De la ciudadanía digital a la construcción de lo común

Uno de los conceptos centrales de la conferencia fue “lo común”. Sierra señaló que buena parte de la discusión contemporánea sobre tecnopolítica se ha concentrado en el individuo y en su relación con las plataformas digitales, dejando en segundo plano las formas colectivas de organización y participación.

En este contexto, destacó que las tecnologías digitales han abierto nuevas posibilidades para la construcción de comunidades y para la circulación de narrativas alternativas. Sin embargo, también han generado nuevos mecanismos de concentración del poder.
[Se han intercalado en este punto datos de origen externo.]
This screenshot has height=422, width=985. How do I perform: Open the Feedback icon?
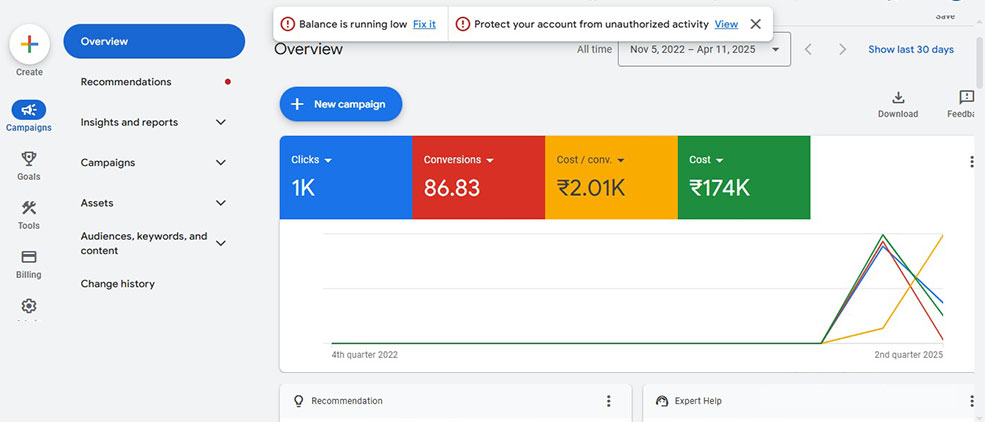click(x=967, y=97)
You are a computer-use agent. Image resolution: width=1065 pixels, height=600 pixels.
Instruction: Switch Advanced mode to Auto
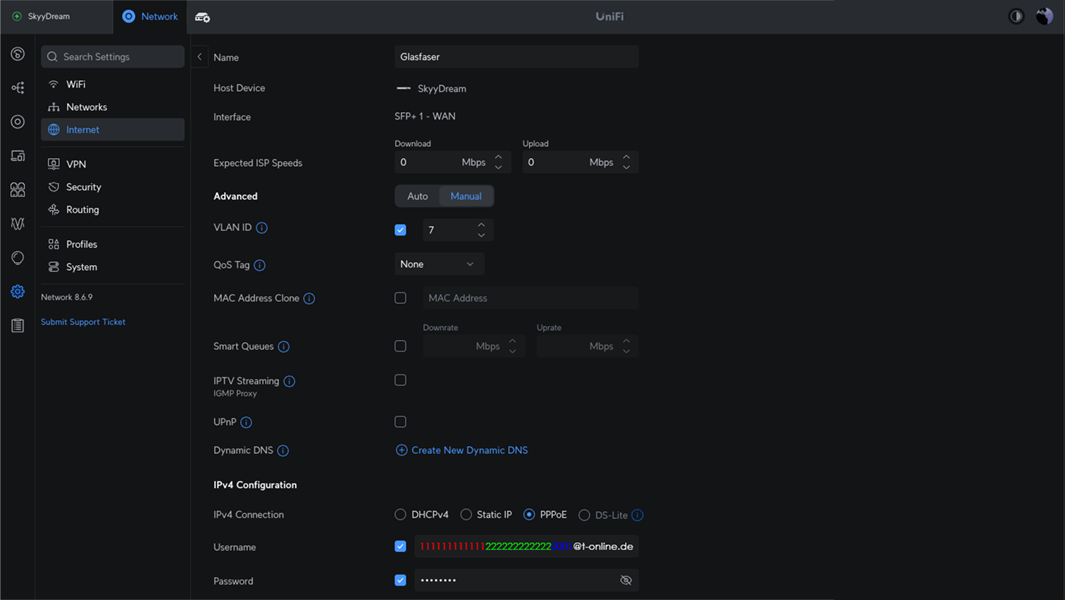click(417, 196)
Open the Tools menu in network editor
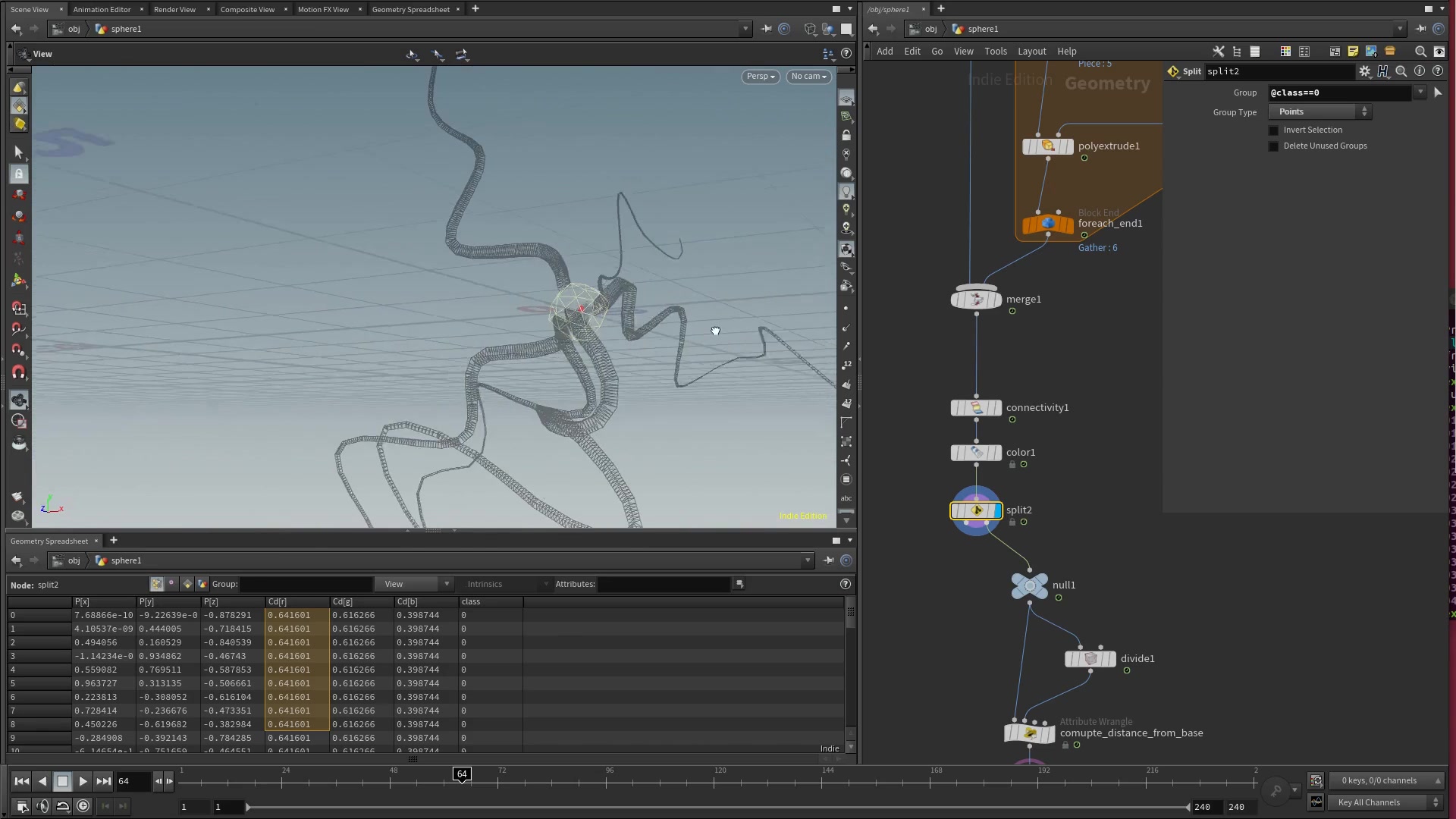Image resolution: width=1456 pixels, height=819 pixels. point(995,52)
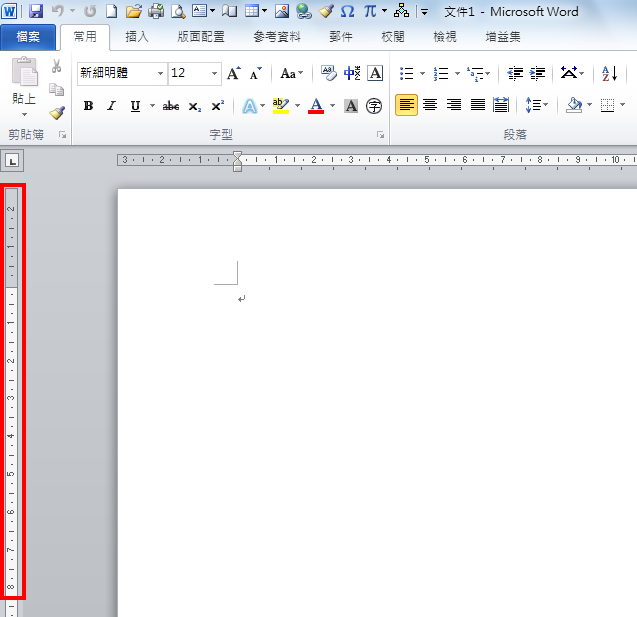637x617 pixels.
Task: Click the Save icon in quick access toolbar
Action: click(36, 11)
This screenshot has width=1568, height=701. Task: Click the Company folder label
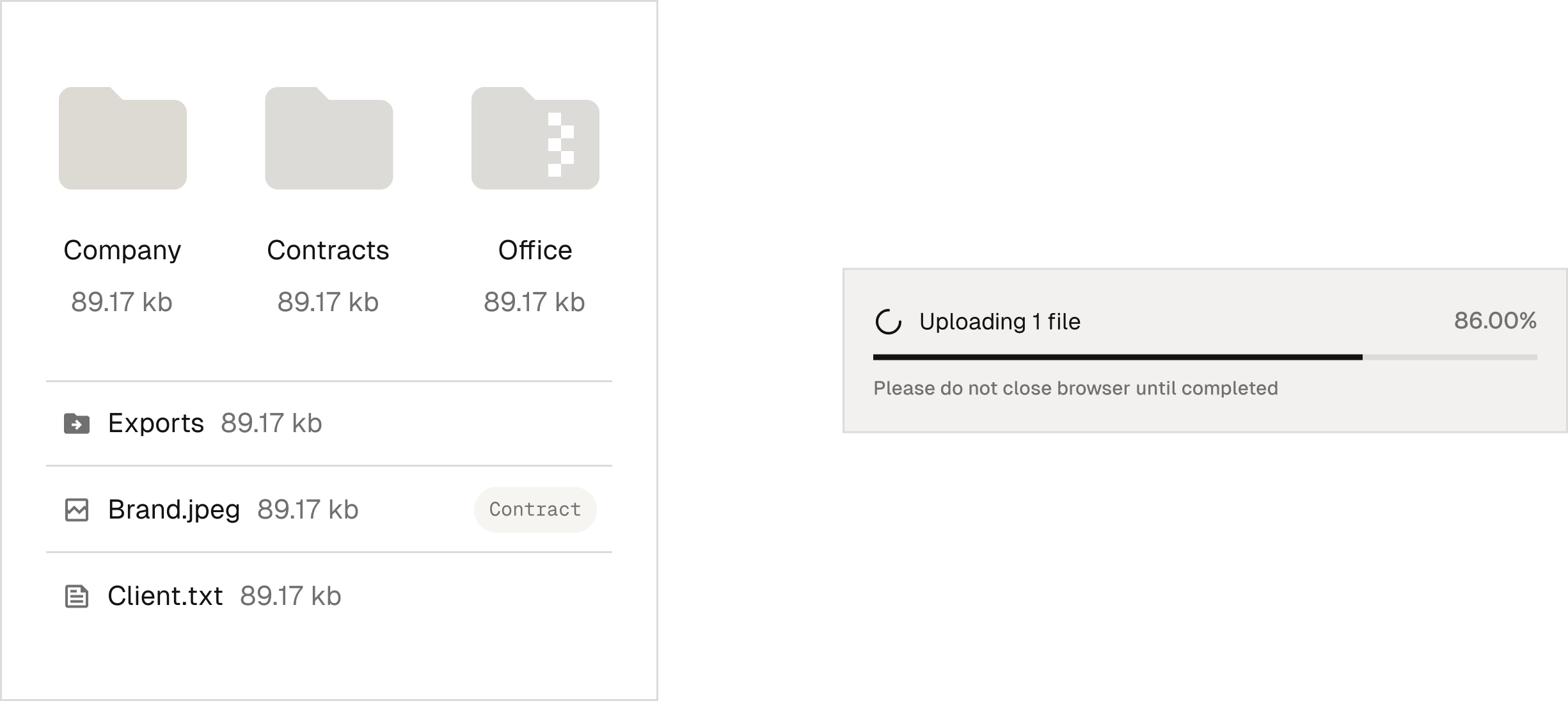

La promesa inicial de internet como un espacio capaz de democratizar la participación y permitir que todas las voces tuvieran presencia en la esfera pública, explicó, se ha enfrentado a una realidad en la que unas pocas corporaciones controlan buena parte de la infraestructura y de los espacios donde ocurre la conversación pública.

Experiencias como el 15M en España, la Primavera Árabe y diferentes movimientos sociales en América Latina demostraron, según Sierra, que la ciudadanía puede apropiarse de las tecnologías para organizarse, producir contenidos y construir contranarrativas frente a los discursos dominantes.

Pero esa posibilidad también ha sido disputada por sectores políticos y económicos que han aprendido a utilizar las mismas herramientas para orientar la conversación pública, segmentar audiencias, difundir desinformación e incidir en procesos electorales.

El poder detrás de las plataformas

Para Sierra, uno de los principales retos de la tecnopolítica contemporánea está en comprender quién controla la infraestructura que hace posible la comunicación digital.

“Si la infraestructura está en manos de unas cuantas corporaciones”, explicó, la conversación pública, la vida económica, la seguridad y otros ámbitos de interés colectivo pueden quedar condicionados por quienes tienen el control de esas infraestructuras.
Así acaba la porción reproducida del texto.